On topical exposure to A. mellifera to EOs, T. ammi was less toxic (LD₅₀ = 14.7 µg/bee) than T. schimperi (LD₅₀ = 7.9 µg/bee), with thymol being moderately toxic (LD₅₀ = 4.6 µg/bee). However, thymol is of low or mild toxicity to honey bees with its string acaricidal properties against V. destructor [24]. Additionally, carvacrol showed promising results as a V. destructor mortality agent [27] and less toxicity to honey bees with minimal mortality being reported even at high concentrations (0.5%) [26]. This may be due to the low penetration rate of carvacrol in the cuticle of the bee, which is proportional to their lipophilicity [43] and/or rapid evaporation of the essence [68].

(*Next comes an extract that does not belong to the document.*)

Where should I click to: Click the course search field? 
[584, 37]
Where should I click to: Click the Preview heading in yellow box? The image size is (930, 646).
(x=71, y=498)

Sublethal effects evaluation is as important as lethal evaluation since honey bees are exposed to lower doses in realistic field conditions. Studies have shown that pesticides could have adverse effects on bee learning and memory following acute or chronic exposure [74,75]. For example, synthetic acaricides, fluvalinate, and coumaphos have big impacts on honey bee learning and memory at high doses [76]. However, in our study using PER assay, no reduction in olfactory learning and memory was observed in honey bees exposed to either T. schimperi EO or T. ammi EO or major constituents through topical application of sublethal doses (LD₁₀, LD₂₀) after 4 h. Even amitraz, a positive control in this study, did not affect learning and memory at a lower dose (LD₁₀ 0.4 µg/bee). Although reports suggest that miticides have no effect on bee learning and memory, the toxicity of the pesticide adjuvant might be a factor [74]. Based on the goal of finding effective and natural alternatives to conventional acaricides, the EOs, major components, and mixtures of major compounds identified in this study have the potential to serve as alternatives for controlling Varroa mites in honey bee colonies.

5. Conclusions

Our research aimed to discover plant-based solutions that are both natural and eco-friendly, for controlling Varroa mites. These mites can have negative consequences on honey bees, leading to economic and ecological challenges. Through our study, we found two EOs, T. ammi and T. schimperi, and their components and a 1:1 mixture of thymol and carvacrol exhibited higher toxicity against ectoparasites mites that harm bees, while being safer for two species of honey bees. Additionally, these plant products are easily degradable, providing a practical and sustainable solution. At the end, we propose that by combining thymol and carvacrol, we could achieve better results in controlling V. destructor through an integrated pest management (IPM) approach. This method emphasizes the use of cultural and mechanical practices to control mites before resorting to chemical methods, whether mild or strong. However, further field studies are required to assess the impact of the thymol and carvacrol mixture on honey bees.